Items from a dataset
————————
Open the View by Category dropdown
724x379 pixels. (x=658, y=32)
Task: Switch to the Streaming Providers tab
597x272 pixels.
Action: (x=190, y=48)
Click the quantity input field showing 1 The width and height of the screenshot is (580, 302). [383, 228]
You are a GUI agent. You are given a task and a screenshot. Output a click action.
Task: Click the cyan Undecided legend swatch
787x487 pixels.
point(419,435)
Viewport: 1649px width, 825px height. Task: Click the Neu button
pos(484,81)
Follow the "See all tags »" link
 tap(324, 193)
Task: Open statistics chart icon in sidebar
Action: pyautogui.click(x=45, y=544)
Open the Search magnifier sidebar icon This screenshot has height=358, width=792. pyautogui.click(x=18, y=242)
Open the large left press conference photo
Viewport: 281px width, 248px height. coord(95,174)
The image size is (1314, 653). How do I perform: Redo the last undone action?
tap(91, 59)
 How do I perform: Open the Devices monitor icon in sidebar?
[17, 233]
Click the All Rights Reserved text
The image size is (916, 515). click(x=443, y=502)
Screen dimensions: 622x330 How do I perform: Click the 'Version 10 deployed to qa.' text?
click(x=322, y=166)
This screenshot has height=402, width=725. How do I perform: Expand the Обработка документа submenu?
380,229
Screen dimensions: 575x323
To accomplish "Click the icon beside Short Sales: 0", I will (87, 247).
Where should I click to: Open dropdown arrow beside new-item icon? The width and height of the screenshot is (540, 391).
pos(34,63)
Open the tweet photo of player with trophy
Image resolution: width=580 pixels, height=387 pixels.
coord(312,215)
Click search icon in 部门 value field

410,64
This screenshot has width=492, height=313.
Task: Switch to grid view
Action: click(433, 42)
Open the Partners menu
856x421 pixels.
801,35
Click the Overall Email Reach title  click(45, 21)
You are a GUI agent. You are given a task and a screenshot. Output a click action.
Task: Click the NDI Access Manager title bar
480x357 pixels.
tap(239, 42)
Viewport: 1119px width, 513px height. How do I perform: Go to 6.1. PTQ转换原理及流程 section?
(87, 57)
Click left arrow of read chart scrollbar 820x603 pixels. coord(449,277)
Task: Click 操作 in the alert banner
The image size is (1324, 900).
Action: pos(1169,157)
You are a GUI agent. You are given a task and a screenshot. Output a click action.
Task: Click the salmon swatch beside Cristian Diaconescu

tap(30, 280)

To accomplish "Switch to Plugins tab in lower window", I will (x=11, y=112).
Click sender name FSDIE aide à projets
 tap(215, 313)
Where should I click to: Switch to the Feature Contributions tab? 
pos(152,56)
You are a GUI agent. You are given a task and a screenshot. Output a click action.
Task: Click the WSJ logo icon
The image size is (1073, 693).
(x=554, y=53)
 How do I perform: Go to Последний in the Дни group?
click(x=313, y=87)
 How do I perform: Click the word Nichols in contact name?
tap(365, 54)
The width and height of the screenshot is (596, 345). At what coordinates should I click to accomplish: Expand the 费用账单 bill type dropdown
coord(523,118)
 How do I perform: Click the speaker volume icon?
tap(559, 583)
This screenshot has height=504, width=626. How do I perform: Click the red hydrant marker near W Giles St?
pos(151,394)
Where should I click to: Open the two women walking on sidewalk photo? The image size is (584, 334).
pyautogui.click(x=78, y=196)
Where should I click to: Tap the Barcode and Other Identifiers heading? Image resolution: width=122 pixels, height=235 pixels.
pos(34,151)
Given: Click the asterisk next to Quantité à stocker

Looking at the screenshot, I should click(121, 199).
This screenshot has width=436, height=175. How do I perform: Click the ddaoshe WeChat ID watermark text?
————————
[What the task asks]
Reproduce each line of the entries in which the word "will" is found.

[Result of this task]
To accomplish "Click the icon beside Short Sales: 0", I will (87, 247).
To accomplish "Switch to Plugins tab in lower window", I will (x=11, y=112).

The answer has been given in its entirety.